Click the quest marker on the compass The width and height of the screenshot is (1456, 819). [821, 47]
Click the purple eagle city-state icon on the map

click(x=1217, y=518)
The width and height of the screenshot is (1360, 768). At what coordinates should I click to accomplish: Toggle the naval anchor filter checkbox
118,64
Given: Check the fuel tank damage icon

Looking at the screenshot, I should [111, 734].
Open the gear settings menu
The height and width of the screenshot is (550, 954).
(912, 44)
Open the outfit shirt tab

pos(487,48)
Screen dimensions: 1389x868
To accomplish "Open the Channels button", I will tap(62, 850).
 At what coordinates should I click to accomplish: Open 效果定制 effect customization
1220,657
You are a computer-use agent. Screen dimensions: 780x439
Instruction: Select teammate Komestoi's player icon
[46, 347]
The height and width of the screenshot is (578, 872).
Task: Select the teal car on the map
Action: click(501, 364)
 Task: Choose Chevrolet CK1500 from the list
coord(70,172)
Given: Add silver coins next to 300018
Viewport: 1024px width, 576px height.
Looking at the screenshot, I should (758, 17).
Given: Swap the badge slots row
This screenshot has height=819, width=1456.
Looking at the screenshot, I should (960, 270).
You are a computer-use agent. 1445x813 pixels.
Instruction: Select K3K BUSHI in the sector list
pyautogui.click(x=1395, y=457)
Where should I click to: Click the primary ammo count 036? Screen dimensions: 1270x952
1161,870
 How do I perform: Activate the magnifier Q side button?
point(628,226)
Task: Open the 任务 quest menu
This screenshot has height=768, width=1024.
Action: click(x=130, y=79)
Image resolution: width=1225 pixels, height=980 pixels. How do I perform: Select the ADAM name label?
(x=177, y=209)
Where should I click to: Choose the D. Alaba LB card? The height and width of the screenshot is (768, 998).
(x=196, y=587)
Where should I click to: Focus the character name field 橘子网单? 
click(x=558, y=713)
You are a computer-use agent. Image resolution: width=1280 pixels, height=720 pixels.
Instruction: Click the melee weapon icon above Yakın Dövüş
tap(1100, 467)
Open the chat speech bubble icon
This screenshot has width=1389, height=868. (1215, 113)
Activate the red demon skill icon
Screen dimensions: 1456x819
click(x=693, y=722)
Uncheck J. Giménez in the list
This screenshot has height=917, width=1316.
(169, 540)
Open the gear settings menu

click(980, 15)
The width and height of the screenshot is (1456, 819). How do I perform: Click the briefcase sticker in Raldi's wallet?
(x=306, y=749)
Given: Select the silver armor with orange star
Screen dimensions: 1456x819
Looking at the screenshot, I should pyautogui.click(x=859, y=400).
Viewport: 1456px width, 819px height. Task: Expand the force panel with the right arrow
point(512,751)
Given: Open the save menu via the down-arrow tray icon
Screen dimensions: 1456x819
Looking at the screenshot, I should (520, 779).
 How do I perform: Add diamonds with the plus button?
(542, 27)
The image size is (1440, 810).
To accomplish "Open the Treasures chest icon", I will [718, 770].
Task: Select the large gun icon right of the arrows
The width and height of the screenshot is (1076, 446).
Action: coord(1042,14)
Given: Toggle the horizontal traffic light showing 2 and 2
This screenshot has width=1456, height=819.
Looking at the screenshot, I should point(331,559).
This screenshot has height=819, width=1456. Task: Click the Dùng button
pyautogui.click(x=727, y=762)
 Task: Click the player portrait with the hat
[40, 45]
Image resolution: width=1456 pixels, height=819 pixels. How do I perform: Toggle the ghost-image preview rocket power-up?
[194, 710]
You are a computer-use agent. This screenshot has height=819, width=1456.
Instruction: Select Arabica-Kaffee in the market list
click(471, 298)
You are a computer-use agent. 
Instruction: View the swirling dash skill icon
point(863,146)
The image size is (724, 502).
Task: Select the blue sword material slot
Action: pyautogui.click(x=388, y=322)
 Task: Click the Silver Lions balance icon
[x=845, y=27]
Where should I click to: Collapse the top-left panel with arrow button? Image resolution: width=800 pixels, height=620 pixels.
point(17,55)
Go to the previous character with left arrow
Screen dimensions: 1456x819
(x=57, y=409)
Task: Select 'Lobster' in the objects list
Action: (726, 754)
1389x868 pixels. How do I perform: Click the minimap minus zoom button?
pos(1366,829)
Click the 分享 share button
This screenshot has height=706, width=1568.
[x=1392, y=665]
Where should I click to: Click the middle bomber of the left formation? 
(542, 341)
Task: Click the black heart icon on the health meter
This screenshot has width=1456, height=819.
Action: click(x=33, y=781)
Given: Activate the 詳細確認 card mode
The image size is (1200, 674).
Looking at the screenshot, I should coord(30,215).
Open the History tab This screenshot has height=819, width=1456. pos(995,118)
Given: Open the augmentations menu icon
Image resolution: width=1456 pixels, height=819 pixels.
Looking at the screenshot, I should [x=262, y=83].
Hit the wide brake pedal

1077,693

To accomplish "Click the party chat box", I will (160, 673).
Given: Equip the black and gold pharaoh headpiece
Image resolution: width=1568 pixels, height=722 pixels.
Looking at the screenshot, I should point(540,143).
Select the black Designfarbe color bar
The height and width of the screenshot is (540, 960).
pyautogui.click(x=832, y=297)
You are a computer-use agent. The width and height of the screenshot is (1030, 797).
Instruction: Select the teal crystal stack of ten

━━━━━━

(Task instructions): Copy every row above word for word, keeping each line in its original order.

(Task output):
Click the quest marker on the compass The width and height of the screenshot is (1456, 819). [821, 47]
Click the purple eagle city-state icon on the map

click(x=1217, y=518)
The width and height of the screenshot is (1360, 768). At what coordinates should I click to accomplish: Toggle the naval anchor filter checkbox
118,64
Given: Check the fuel tank damage icon

Looking at the screenshot, I should [111, 734].
Open the gear settings menu
The height and width of the screenshot is (550, 954).
(912, 44)
Open the outfit shirt tab

pos(487,48)
Screen dimensions: 1389x868
To accomplish "Open the Channels button", I will tap(62, 850).
 At what coordinates should I click to accomplish: Open 效果定制 effect customization
1220,657
You are a computer-use agent. Screen dimensions: 780x439
Instruction: Select teammate Komestoi's player icon
[46, 347]
The height and width of the screenshot is (578, 872).
Task: Select the teal car on the map
Action: click(501, 364)
 Task: Choose Chevrolet CK1500 from the list
coord(70,172)
Given: Add silver coins next to 300018
Viewport: 1024px width, 576px height.
Looking at the screenshot, I should (758, 17).
Given: Swap the badge slots row
This screenshot has height=819, width=1456.
Looking at the screenshot, I should (960, 270).
You are a computer-use agent. 1445x813 pixels.
Instruction: Select K3K BUSHI in the sector list
pyautogui.click(x=1395, y=457)
Where should I click to: Click the primary ammo count 036? Screen dimensions: 1270x952
1161,870
 How do I perform: Activate the magnifier Q side button?
point(628,226)
Task: Open the 任务 quest menu
This screenshot has height=768, width=1024.
Action: click(x=130, y=79)
Image resolution: width=1225 pixels, height=980 pixels. How do I perform: Select the ADAM name label?
(x=177, y=209)
Where should I click to: Choose the D. Alaba LB card? The height and width of the screenshot is (768, 998).
(x=196, y=587)
Where should I click to: Focus the character name field 橘子网单? 
click(x=558, y=713)
You are a computer-use agent. Image resolution: width=1280 pixels, height=720 pixels.
Instruction: Click the melee weapon icon above Yakın Dövüş
tap(1100, 467)
Open the chat speech bubble icon
This screenshot has width=1389, height=868. (1215, 113)
Activate the red demon skill icon
Screen dimensions: 1456x819
click(x=693, y=722)
Uncheck J. Giménez in the list
This screenshot has height=917, width=1316.
(169, 540)
Open the gear settings menu

click(980, 15)
The width and height of the screenshot is (1456, 819). How do I perform: Click the briefcase sticker in Raldi's wallet?
(x=306, y=749)
Given: Select the silver armor with orange star
Screen dimensions: 1456x819
Looking at the screenshot, I should pyautogui.click(x=859, y=400).
Viewport: 1456px width, 819px height. Task: Expand the force panel with the right arrow
point(512,751)
Given: Open the save menu via the down-arrow tray icon
Screen dimensions: 1456x819
Looking at the screenshot, I should (520, 779).
 How do I perform: Add diamonds with the plus button?
(542, 27)
The image size is (1440, 810).
To accomplish "Open the Treasures chest icon", I will [718, 770].
Task: Select the large gun icon right of the arrows
The width and height of the screenshot is (1076, 446).
Action: coord(1042,14)
Given: Toggle the horizontal traffic light showing 2 and 2
This screenshot has width=1456, height=819.
Looking at the screenshot, I should point(331,559).
This screenshot has height=819, width=1456. Task: Click the Dùng button
pyautogui.click(x=727, y=762)
 Task: Click the player portrait with the hat
[40, 45]
Image resolution: width=1456 pixels, height=819 pixels. How do I perform: Toggle the ghost-image preview rocket power-up?
[194, 710]
You are a computer-use agent. This screenshot has height=819, width=1456.
Instruction: Select Arabica-Kaffee in the market list
click(471, 298)
You are a computer-use agent. 
Instruction: View the swirling dash skill icon
point(863,146)
The image size is (724, 502).
Task: Select the blue sword material slot
Action: pyautogui.click(x=388, y=322)
 Task: Click the Silver Lions balance icon
[x=845, y=27]
Where should I click to: Collapse the top-left panel with arrow button? Image resolution: width=800 pixels, height=620 pixels.
point(17,55)
Go to the previous character with left arrow
Screen dimensions: 1456x819
(x=57, y=409)
Task: Select 'Lobster' in the objects list
Action: (726, 754)
1389x868 pixels. How do I perform: Click the minimap minus zoom button?
pos(1366,829)
Click the 分享 share button
This screenshot has height=706, width=1568.
[x=1392, y=665]
Where should I click to: Click the middle bomber of the left formation? 
(542, 341)
Task: Click the black heart icon on the health meter
This screenshot has width=1456, height=819.
Action: click(x=33, y=781)
Given: Activate the 詳細確認 card mode
The image size is (1200, 674).
Looking at the screenshot, I should coord(30,215).
Open the History tab This screenshot has height=819, width=1456. pos(995,118)
Given: Open the augmentations menu icon
Image resolution: width=1456 pixels, height=819 pixels.
Looking at the screenshot, I should [x=262, y=83].
Hit the wide brake pedal

1077,693

To accomplish "Click the party chat box", I will (160, 673).
Given: Equip the black and gold pharaoh headpiece
Image resolution: width=1568 pixels, height=722 pixels.
Looking at the screenshot, I should point(540,143).
Select the black Designfarbe color bar
The height and width of the screenshot is (540, 960).
pyautogui.click(x=832, y=297)
You are a computer-use agent. The width and height of the screenshot is (1030, 797).
Instruction: Select the teal crystal stack of ten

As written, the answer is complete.